About 30 of her oil and gouache still lifes are on show at Gallery on the Bay. Inspired by a recent trip to Spain and France, they focus mostly on everyday domestic objects such as fruit and crockery enlivened with a bold, bright palette.
Kulyk, who has been painting and exhibiting locally and internationally for more than 30 years, is well known for large canvases depicting sunny landscapes and lush gardens. But in this exhibition, her pieces are comparatively small. The scale, however, is still large. So the objects she paints dominate the composition and boast a monumentality that belies their ordinariness.
Still life has a long history. The genre was loved by the ancient Romans, who commissioned artists to paint fruit, animals and ornate vessels on the walls of their dining rooms 2,000 years ago. Dutch painters in the 17th century excelled at still-life painting, often using it to convey a serious message about life's brevity. And about 100 years ago, artists such as Cezanne, Matisse and Picasso produced still lifes as a way of exploring colour and form.
Like them, Kulyk reduces objects to their essentials and emphasizes colour and form.
In Cut Melons (II), three ovals dominate: the nearly circular cut surface of a red-fleshed watermelon in the foreground, the paler flesh of the melon beside it on the right, and the rim of a blue bowl on the left. More circles and ovals lie within these shapes. The watermelon, for instance, consists of concentric green, white and red circles around a black oval.
Rectangles and triangles occupy the space in the top right, their straight lines contrasting with the chunky, rounded forms of the fruit.
The melons and bowl appear to lie on a table whose top is slightly tilted toward the viewer, but on the whole, Kulyk's pictorial space is wonderfully ambiguous. Equally intense areas of yellow, blue, green, orange and red are painted throughout, rejecting the illusion of a naturalistic three-dimensional space.
In Sea Urchins and Coffee Bowl, a kidney-shaped green plate in the foreground frames three sea-urchin shells in various colours.
In the midground, a visual battle is waged.
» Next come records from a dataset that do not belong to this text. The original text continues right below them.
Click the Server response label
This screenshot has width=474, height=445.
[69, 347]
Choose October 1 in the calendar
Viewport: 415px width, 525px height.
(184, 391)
What looks like a conch shell, resplendent in brilliant white with bits of pink and yellow, competes for our attention with the dazzling hues and diamond shapes massed together on the coffee bowl.
The Gallery on the Bay will soon be showcasing the recent creations of Tibor Nyilasi, a Hamilton artist who paints, draws and makes mosaics. A reception for the artist will be held on Friday, March 14, at 7 That exhibition will run until April 13.